Trichomoniasis, a common sexually transmitted infection caused by the parasite Trichomonas vaginalis, is diagnosed through laboratory testing. Although modern methods are highly accurate, a positive result does not guarantee an active infection, and the possibility of a false positive can lead to unnecessary distress and inappropriate antibiotic treatment. False positives stem from inherent biological cross-reactivity or errors in the collection and analysis process. Understanding the vulnerabilities of different testing methods is necessary to properly evaluate an unexpected result.
Diagnostic Methods and Their Vulnerabilities
The traditional method is Wet Mount Microscopy (WMM), which involves looking for the characteristic jerky motility of T. vaginalis under a microscope. WMM is inexpensive and rapid, but its reliance on organism motility makes it sensitive to time delays, often resulting in false negatives. Although WMM has high specificity, false positives can occur due to the subjective nature of visually identifying the organism.
Modern testing primarily uses Nucleic Acid Amplification Tests (NAATs), which detect the parasite’s unique genetic material. NAATs are considered the gold standard due to their high sensitivity and specificity, detecting significantly more infections than WMM. However, NAATs are susceptible to false positives through molecular cross-reactivity. The test can amplify genetic sequences from non-target organisms that share similar DNA or RNA segments with T. vaginalis.
Biological Factors That Mimic Infection
Morphological mimicry is a vulnerability specific to the WMM technique. Under a microscope, non-pathogenic cells naturally found in the genital tract can be mistaken for the parasite. White blood cells (leukocytes) are similar in size and shape to the T. vaginalis protozoan. If these cells are clustered or exhibit subtle movements, a technician may mistakenly identify them as the motile parasite, leading to a false diagnosis.
Antigenic cross-reactivity affects molecular and rapid antigen tests. This occurs when the test’s antibodies or primers bind to a protein or genetic sequence belonging to a different, non-harmful organism. For example, Trichomonas tenax, a protozoan found in the mouth, has been misidentified as T. vaginalis by some commercial PCR kits. Shared genetic components between these related organisms cause the test to register a positive result even when the true infectious agent is absent.
Environmental interference can also skew results. The presence of excess blood or mucus in a sample may interfere directly with test reagents, causing a non-specific reaction that imitates a positive signal. Using vaginal products, such as douches or antimicrobial creams, immediately before testing can also alter the sample composition and disrupt the chemical reactions intended to detect the parasite.
Procedural Errors in Sample Collection and Analysis
Procedural errors outside of the biological processes can generate an erroneous positive result. Sample contamination during collection or transport is a common issue. If a non-sterile collection tube is used or the swab contacts an external contaminant, foreign genetic material may be introduced into the specimen. This external DNA, if similar to the target parasite, can be amplified by a sensitive NAAT, resulting in a false positive.
Laboratory Processing Errors
Inside the laboratory, processing errors can arise. Reagent contamination, where test kit components are tainted with T. vaginalis genetic material, can cause false positives across a batch of samples. Clerical mistakes, such as mislabeling tubes or errors in data entry, can also result in a patient being assigned another person’s truly positive result.

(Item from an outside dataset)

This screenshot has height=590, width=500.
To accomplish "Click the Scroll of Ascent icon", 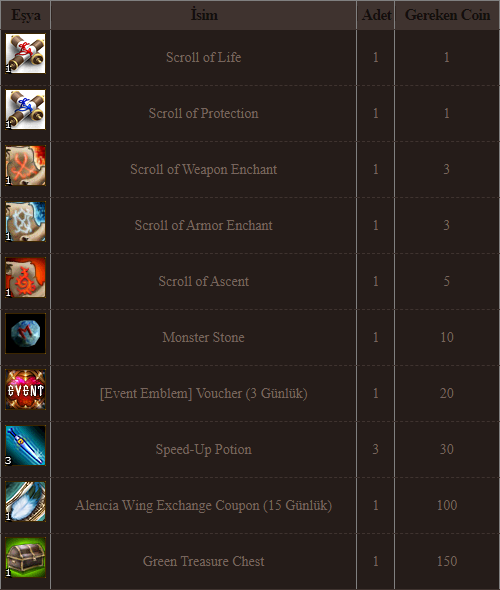I will pyautogui.click(x=25, y=277).
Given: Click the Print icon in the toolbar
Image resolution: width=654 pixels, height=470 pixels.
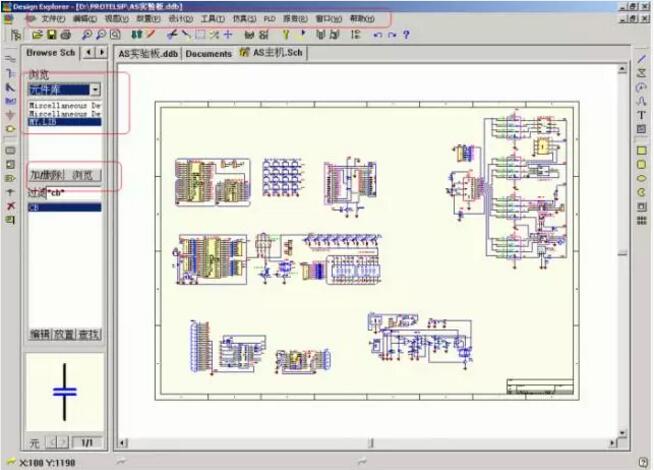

Steps for Confirming or Refuting a Positive Result
If a positive result is unexpected, the first step is clinical correlation, comparing the test result with the patient’s symptoms and history. Since many true T. vaginalis infections are asymptomatic, the absence of symptoms does not automatically mean the result is false. However, an asymptomatic positive result, especially in a low-risk individual, warrants further investigation.
The most reliable action to confirm or refute a questionable result is repeat testing, often using a different diagnostic method. If the initial positive was from WMM, which is prone to morphological misidentification, a follow-up NAAT should be performed for its superior specificity. Conversely, if the initial positive came from a sensitive NAAT, a second NAAT from a different manufacturer or a highly specific culture test may be used to rule out cross-reactivity.
Consult a healthcare provider immediately upon receiving a suspected false positive result. The provider assesses the likelihood of a false result based on risk factors, symptoms, and the specific test performed. They guide the confirmatory testing process and advise against initiating treatment until the diagnosis is verified, preventing unnecessary antibiotic use.